The surge underscores CoreWeave’s central role in powering next-generation AI services and reflects its ability to secure long-term demand. The company reported a $30.1 billion backlog, signaling strong contracted commitments for future workloads.
Expanding Losses From High Capital Spending
However, rapid growth has come at a steep cost. Net losses widened to $290.5 million in Q2, largely due to $2.9 billion in capital expenditures. Management outlined plans to spend $20–23 billion annually on infrastructure to sustain growth and meet rising demand.
The proposed acquisition of Core Scientific is part of this expansion, but investors are weighing whether the cost outweighs the benefits.
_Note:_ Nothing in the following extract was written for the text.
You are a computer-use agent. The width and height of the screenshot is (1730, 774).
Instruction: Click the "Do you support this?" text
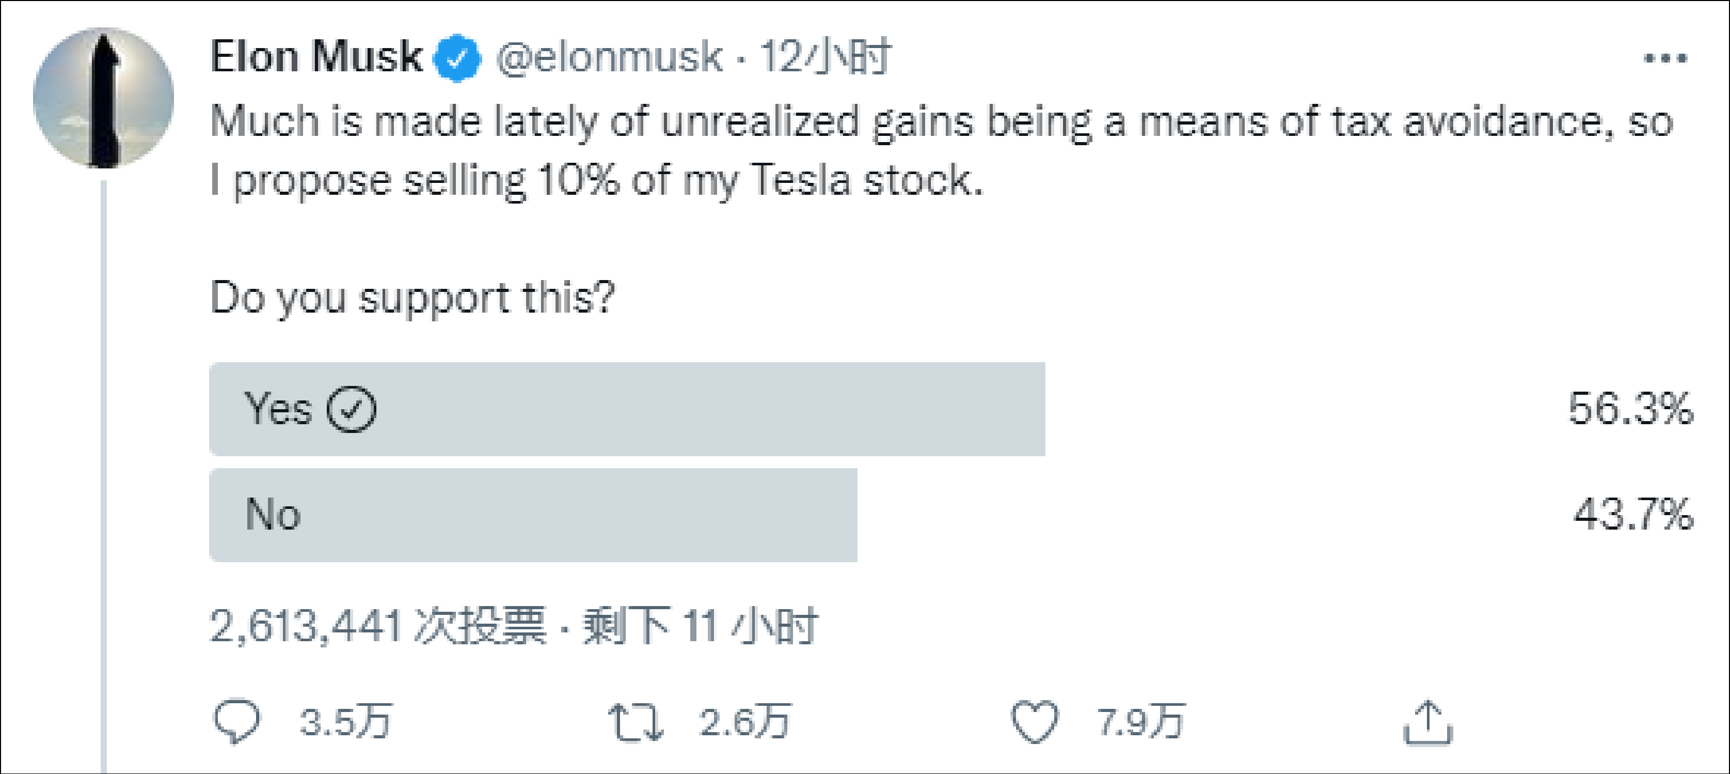(x=412, y=298)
Critics argue that overreliance on a handful of strategic partners could magnify risks if relationships shift or contracts are renegotiated.
Following the results, CoreWeave’s stock fell another 10%, as concerns about financing, profitability, and long-term sustainability overshadowed revenue milestones.
Balancing Opportunity and Risk
CoreWeave is at a crossroads: on one hand, it is a critical AI infrastructure provider with surging revenue and deep ties to industry leaders. On the other, its mounting losses, insider sales, and reliance on costly acquisitions present significant risks. Unless the company can strike a balance between growth and discipline, investors may remain wary despite record demand.